### PROVIDED TEXT
..............................
Triumph for determination, youthful energy
There was plenty of mention of class and depth in the build-up to the weekend’s Absa Currie Cup final in Durban, but what quickly became apparent from the middle stages of the match was the role that determination, a strong thirst for revenge and good old fashioned guts can play in deciding the result.
What was also neglected was the role that youthful energy is playing in driving success in decisive games in modern rugby. It happened last year when a more experienced Sharks team were comprehensively outplayed by the Lions in Johannesburg, and as this more recent game was played in Durban, the result was as big a shock, particularly as the hosts did not have the excuse this time that their Springboks were smarting from a World Cup exit.
Sharks coach John Plumtree admitted that his team were out-passioned and for once the suggestion that the opponents, Western Province, just wanted it more, was not just another hoary old cliché.
“They had the intensity for the full 80 minutes and we didn’t so full marks to Western Province,” said Plumtree after watching his team lose 25-18 in the latest in a line of famous upsets in the domestic decider.
..............................
### RECORDED DATA
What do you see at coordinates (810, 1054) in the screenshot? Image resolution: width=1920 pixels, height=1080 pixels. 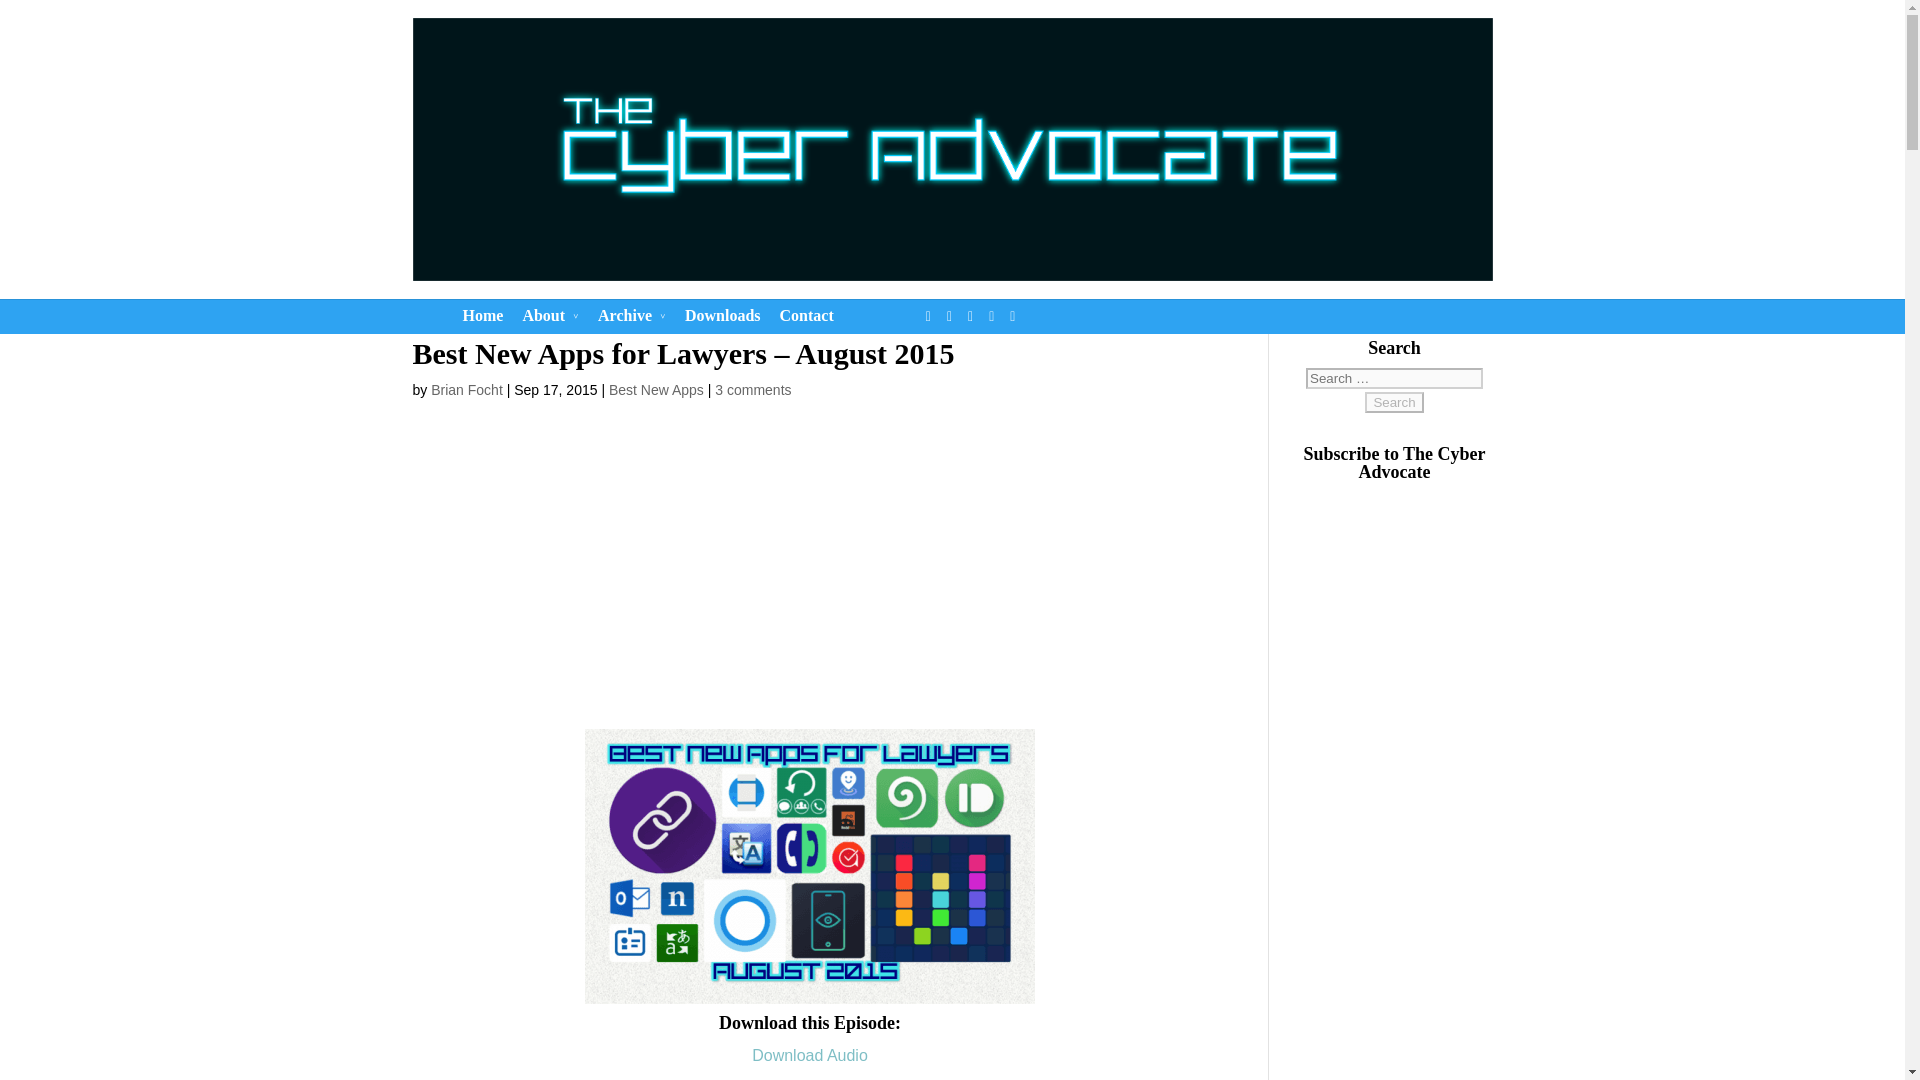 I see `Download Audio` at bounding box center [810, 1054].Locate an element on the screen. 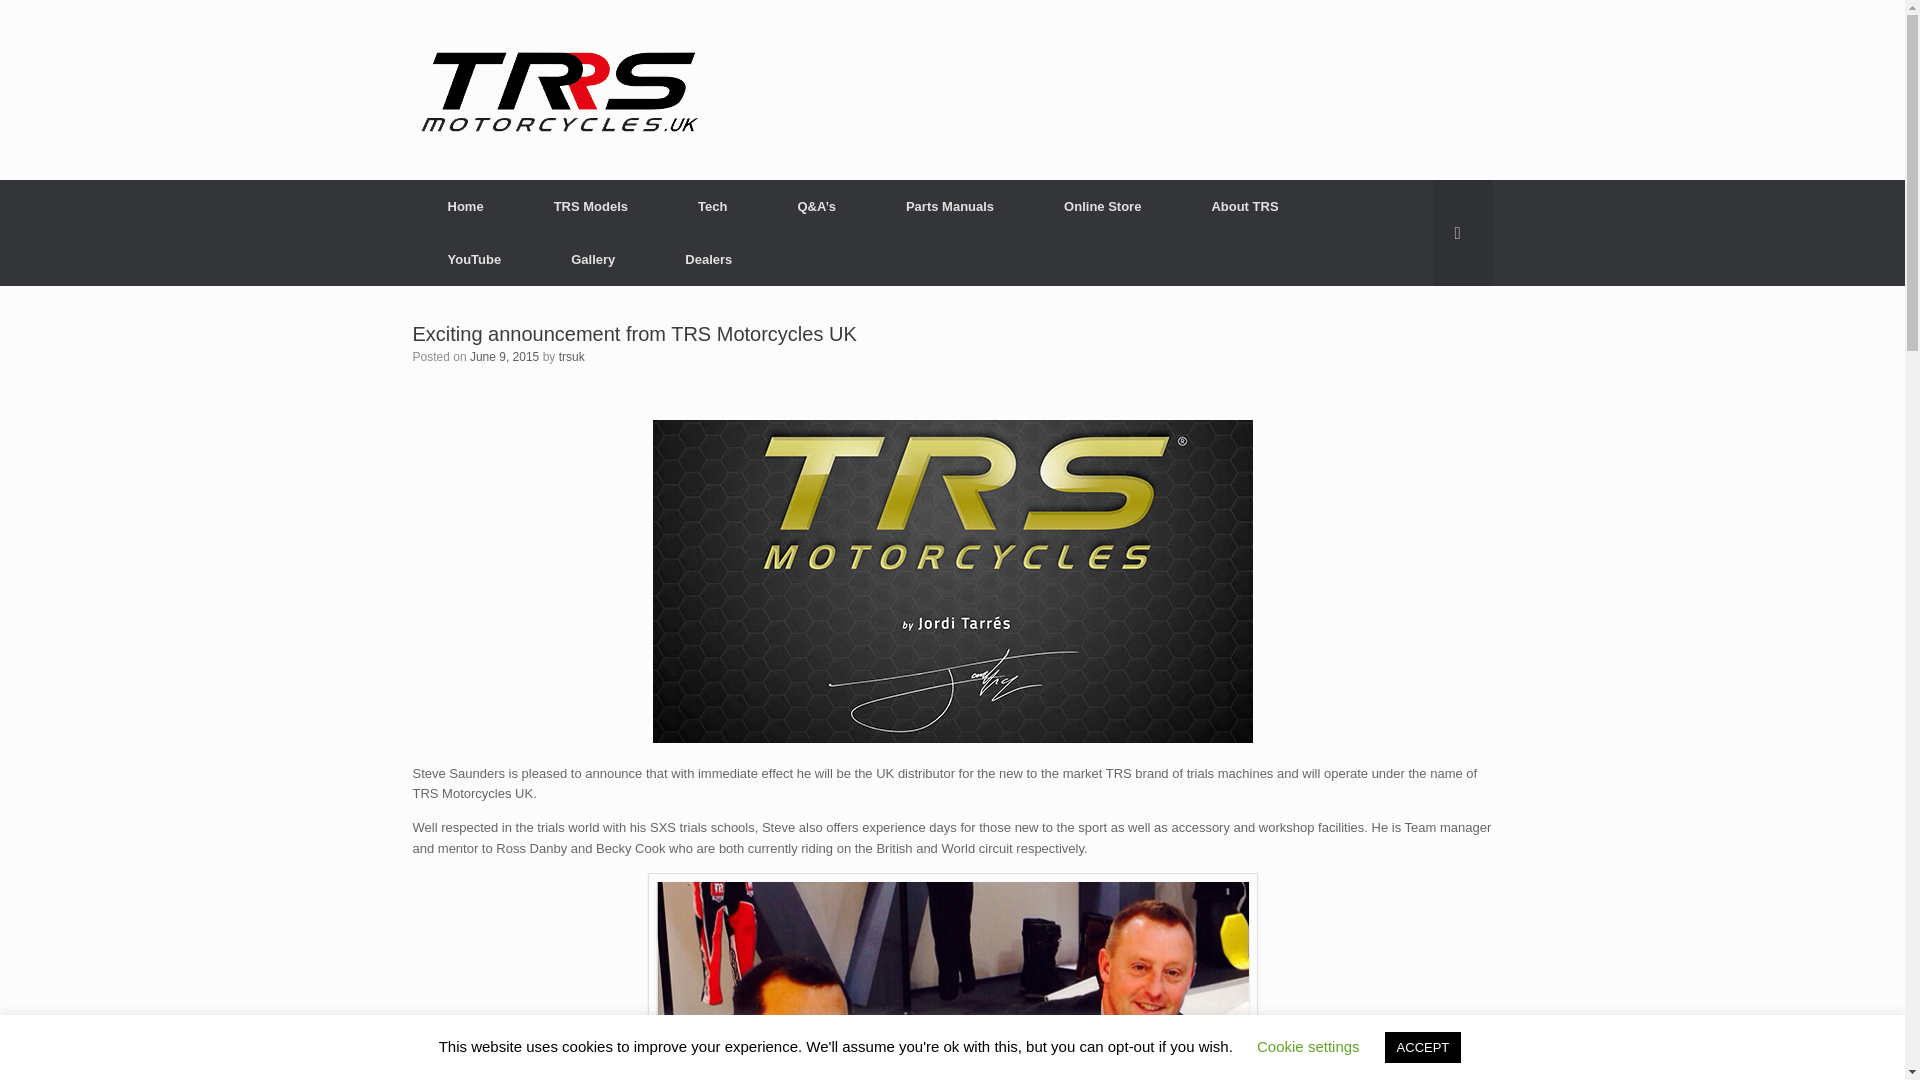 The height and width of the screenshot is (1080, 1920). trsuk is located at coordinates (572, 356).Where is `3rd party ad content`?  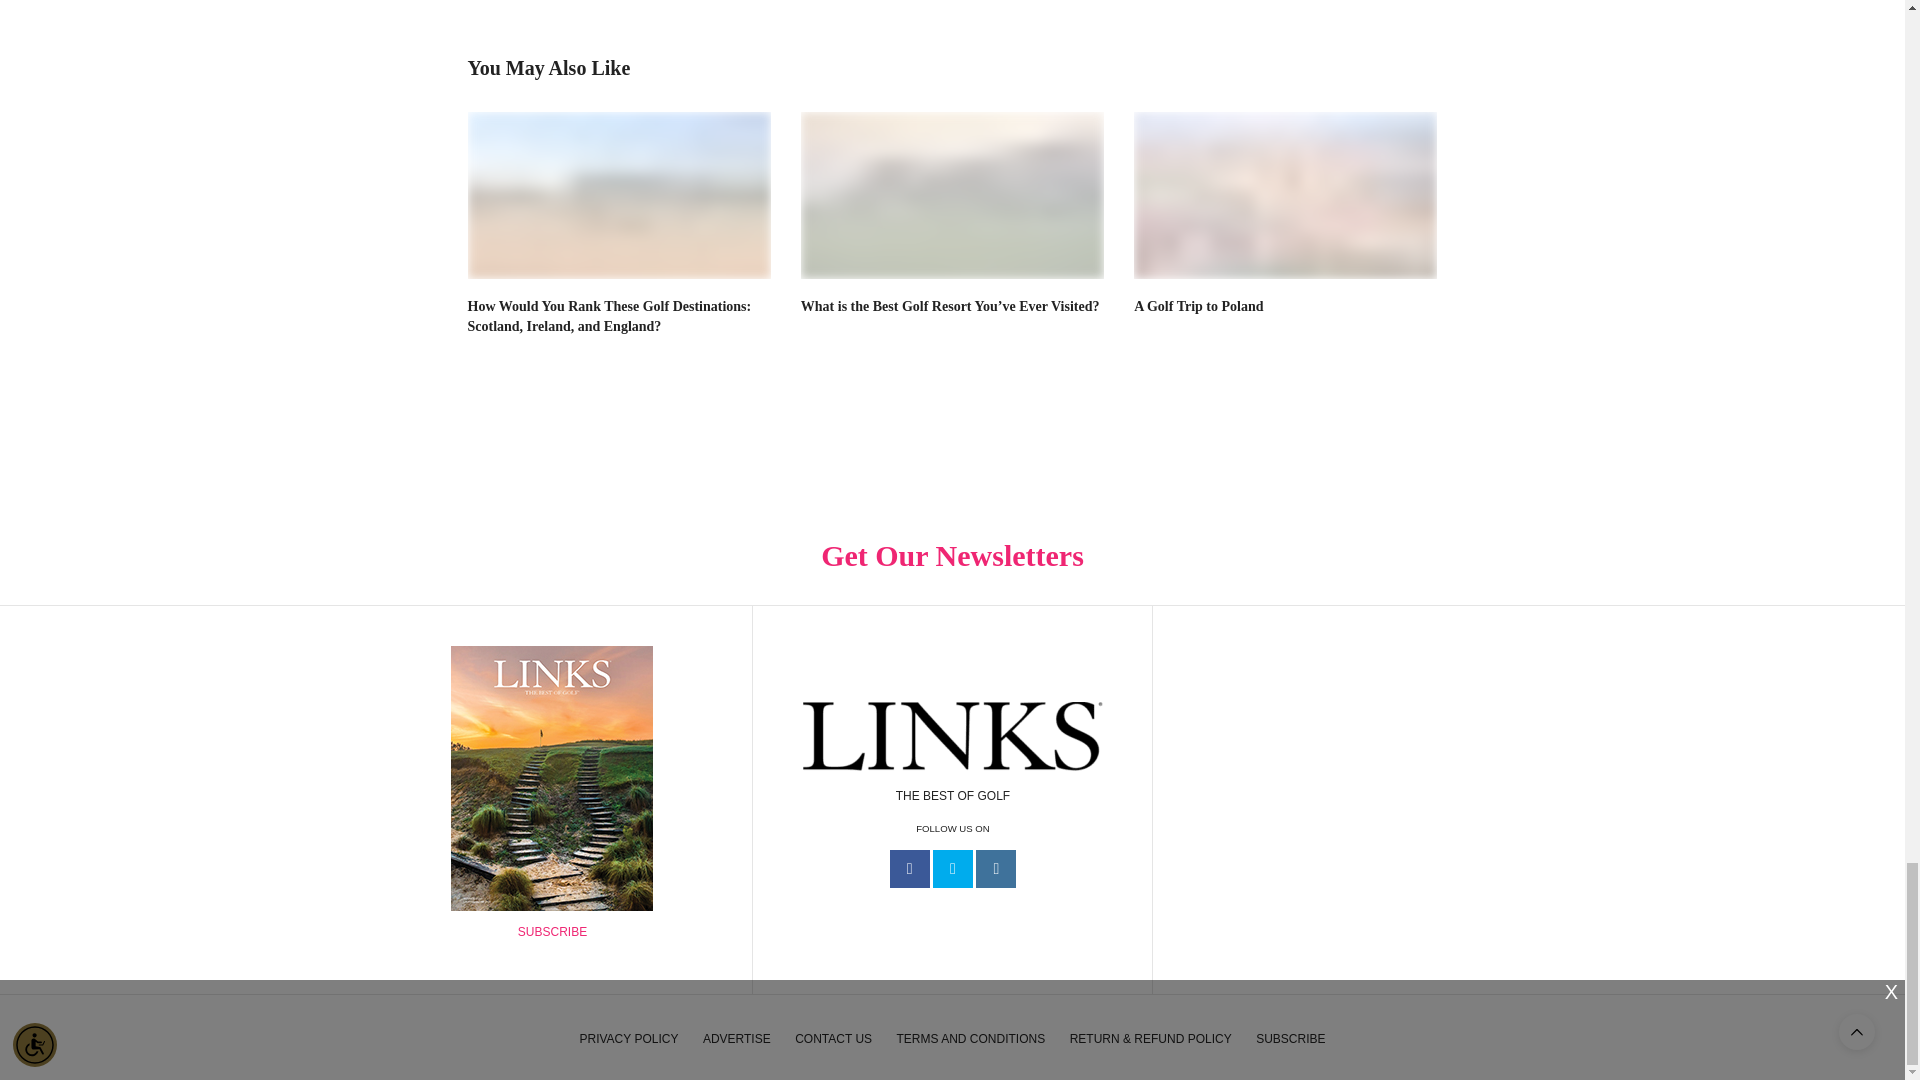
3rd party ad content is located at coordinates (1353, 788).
..............................
### TASKS TO COMPLETE
**1.** Answer these questions from the Currie Cup final report:
(a) In which city was this year's final played?
(b) Which team outplayed the Sharks in Johannesburg the year before?
(c) What was the final score, and which team won?
**2.** In the rugby report, rename "Durban" as "Cape Town" and write out the stretch from "Triumph for determination, youthful" through "World Cup exit." with that change.
**3.** Write what comes next in the Currie Cup final report, picking up after its last sentence.
The listing is unrelated to the rugby report.

### OUTPUTS IN ORDER
**1.**
(a) Durban.
(b) The Lions.
(c) 25-18, won by Western Province.

**2.**
Triumph for determination, youthful energy
There was plenty of mention of class and depth in the build-up to the weekend’s Absa Currie Cup final in Cape Town, but what quickly became apparent from the middle stages of the match was the role that determination, a strong thirst for revenge and good old fashioned guts can play in deciding the result.
What was also neglected was the role that youthful energy is playing in driving success in decisive games in modern rugby. It happened last year when a more experienced Sharks team were comprehensively outplayed by the Lions in Johannesburg, and as this more recent game was played in Cape Town, the result was as big a shock, particularly as the hosts did not have the excuse this time that their Springboks were smarting from a World Cup exit.

**3.**
It wasn’t as if Plumtree had been completely oblivious to the possibility of such a result. He had departed from his usual script in his pre-match speech of building the players up by bluntly reminding them that they hadn’t won anything yet and of what had happened when he was part of a Natal team that beat a heavily favoured Northern Transvaal team at Loftus in 1990.
But being forewarned doesn’t always mean you’re forearmed and his team may not have been helped by the way the final played out in the first 30 minutes exactly how it was expected to. The Sharks led 12-3, and were dominant in most aspects of the game, with just determined, dogged defence preventing them from putting WP away.
WP's refusal to lose though was something we had seen before this season when they played as a depleted Stormers team against the Bulls in Pretoria in Super Rugby and those of us who remembered that started to foresee the possibility of one of those weird results. What no-one could have foreseen, however, was how emphatically WP took control of the game once moment of sheer individual brilliance had swung it their way.
Suddenly, in the space of 10 minutes, a nine point Sharks lead was a four point deficit, and even with a full 40 minutes to go the way that WP appeared to have grown an extra arm and a leg made the prospect of an upset a strong one.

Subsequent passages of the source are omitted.